From time to time, various lawsuits and legal proceedings may arise in the ordinary course of business. However, litigation is subject to inherent uncertainties and an adverse result in these or other matters may arise from time to time that may harm our business. We are currently not aware of any legal proceedings or claims that it believes will have a material adverse effect on its business, financial condition or operating results.

 

NOTE 17 – SUBSEQUENT EVENTS (SUCCESSOR)

 

On March 17, 2017, the Company held an annual meeting of its shareholders. At the annual meeting, the majority shareholders of the Company approved an amendment to the articles of incorporation, authorizing one share of Series A Preferred stock, which would be issued to Joseph Segelman. The share of Series A Preferred stock shall vote together as a single class with the holders of the Company’s common stock, and the holders of any other class or series of shares entitled to vote with the common stock, with the holder of the Series A Preferred stock being entitled to fifty-one percent (51%) of the total votes on all such matters regardless of the actual number of shares of Series A Preferred stock then outstanding, and the holders of the common stock and any other shares entitled to vote shall be entitled to their proportional share of the remaining forty-nine percent (49%) of the total votes based on their respective voting power. The share of Series A Preferred stock shall not be entitled to receive any distributions in the event of any liquidation, dissolution or winding up of the Company, either voluntary or involuntary. The share of Series A Preferred stock shall not be eligible to receive dividends. The class of Series A Preferred stock shall be automatically cancelled ten (10) years after the initial issue date of such Series A Preferred stock.

 

On May 19, 2017, the Company received the file stamped certificate of amendment from the state of Delaware, which lists an effective date of March 20, 2017. On May 23, 2017, the Company issued the share of Series A Preferred stock to Joseph Segelman, which will allow Mr. Segelman to maintain fifty-one percent (51%) voting control of the Company regardless of how many shares of common stock are issued and outstanding. Therefore, the Company considers the Series A Preferred stock to be issued on May 23, 2017.

 

On March 17, 2017, the shareholders of the Company approved a corporate name change to Reign Corporation to better identify the business operations of the Company, as due to recent acquisitions, the Company no longer only sells sapphire jewelry.
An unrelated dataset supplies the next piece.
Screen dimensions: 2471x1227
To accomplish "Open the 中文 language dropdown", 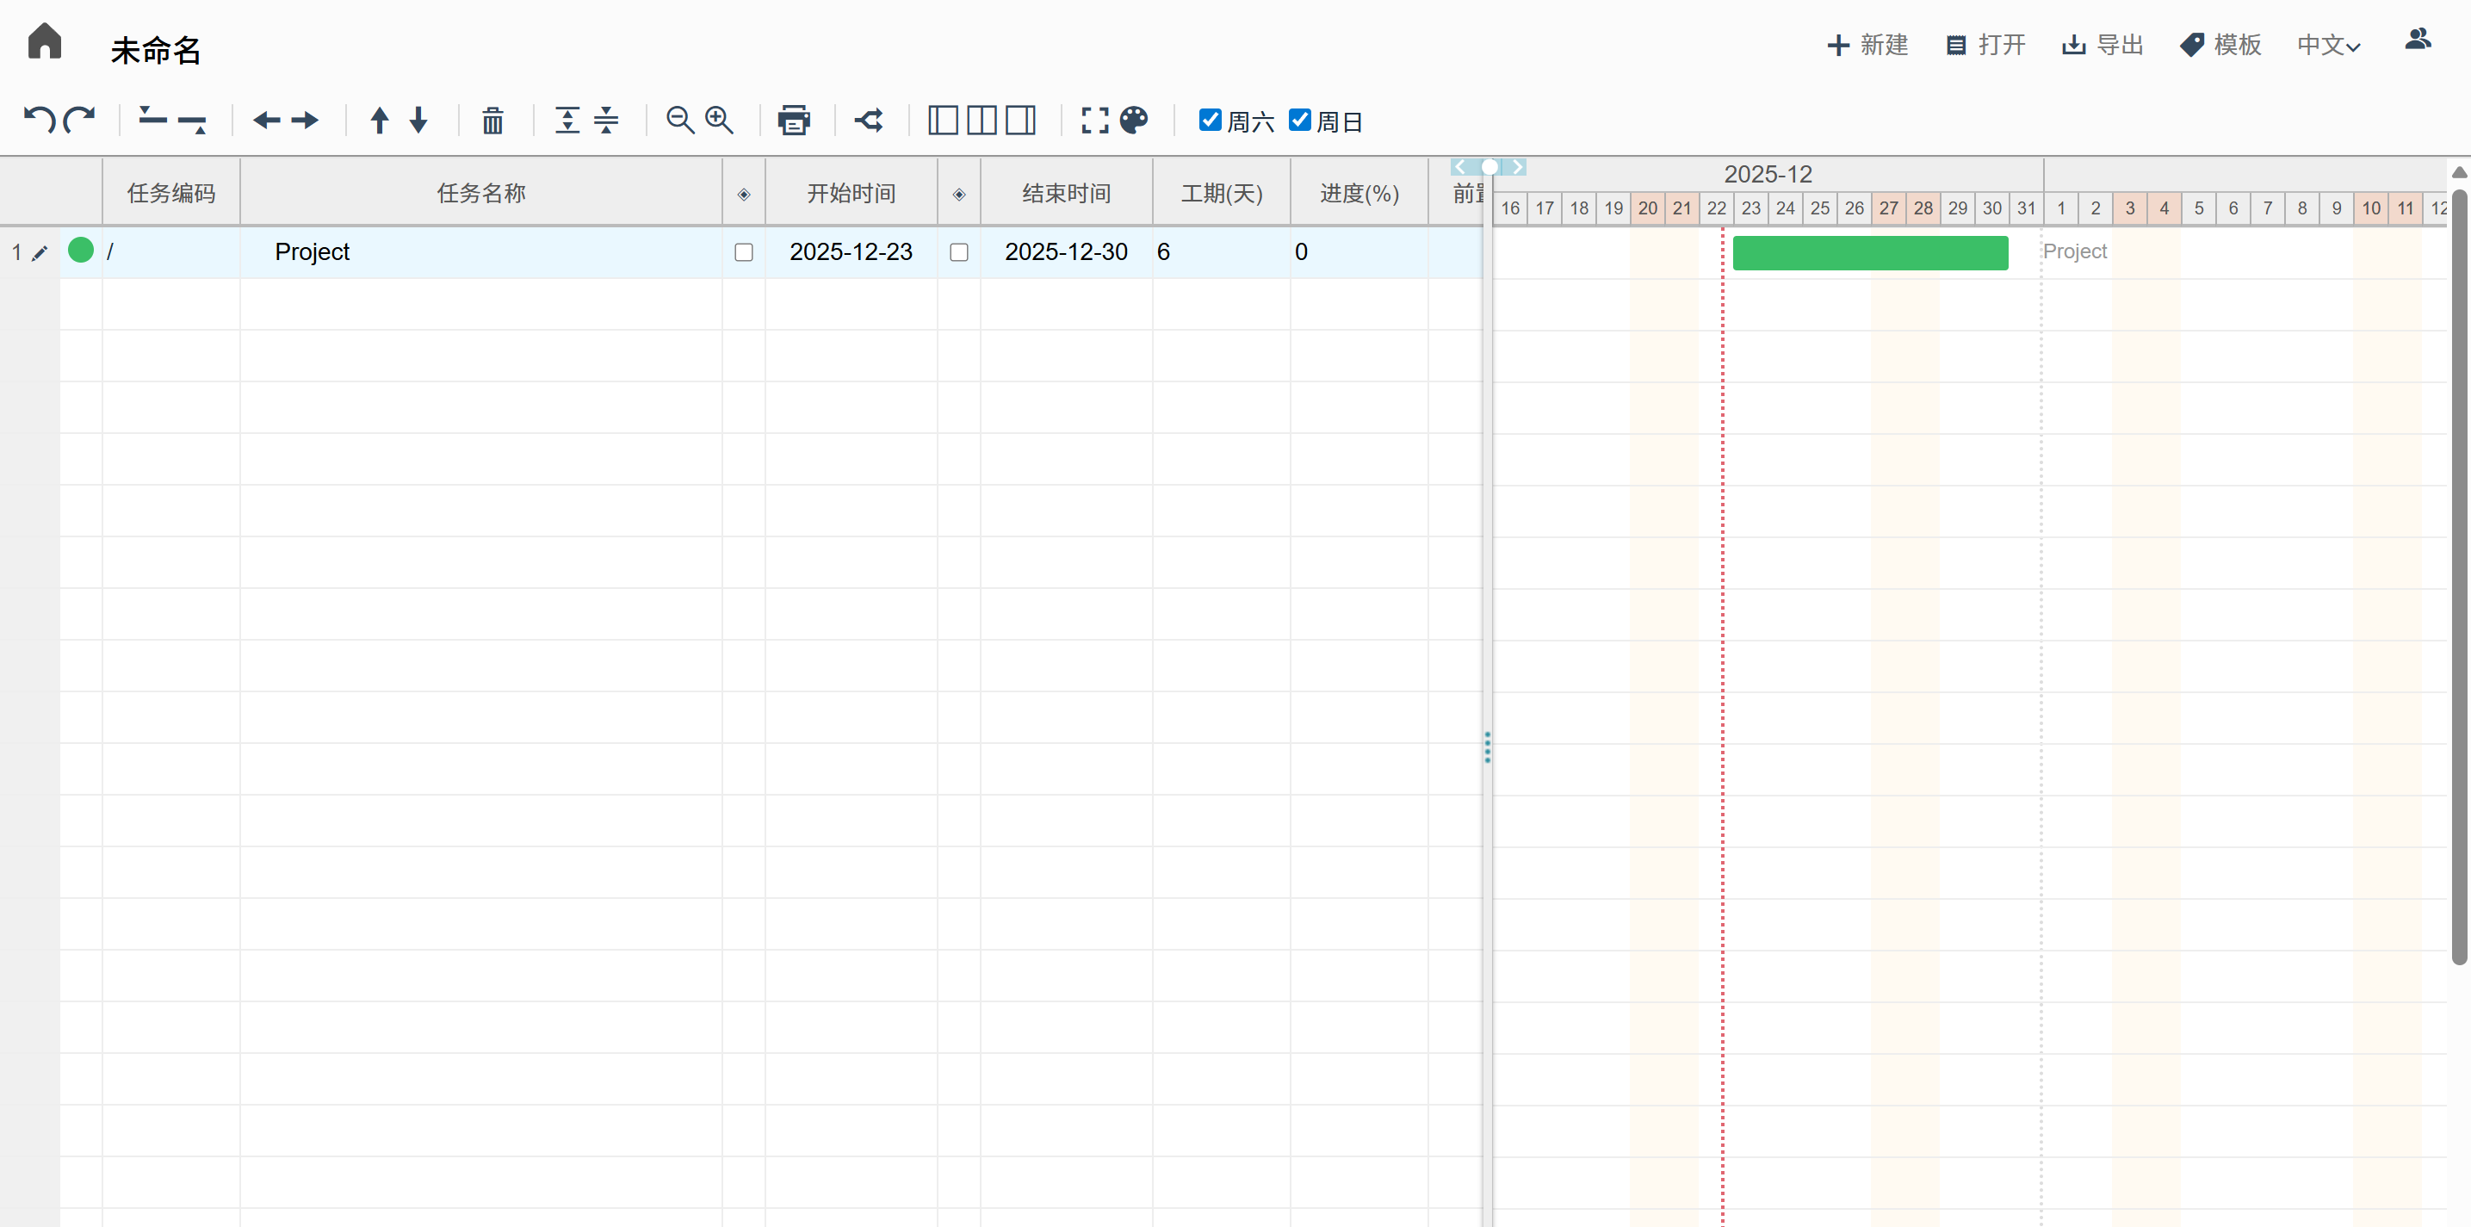I will (2327, 45).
The Company believes it will be better positioned in the future with a corporate name that does not identify the Company with only one business line.

 

On January 2, 2017, the Company issued 150,000 restricted common shares, valued at $14,985 (based on our stock price on the date of grant) for outside consulting services.

 

On January 22, 2017, the Company issued a total of 103,200 restricted common shares to our employees, valued at $5,160 (based on our stock price on the date of grant) as compensation pursuant to the Company’s 2015 Equity Incentive Plan.

 

There were no other events subsequent to December 31, 2016, and up to the date of this filing that would require disclosure.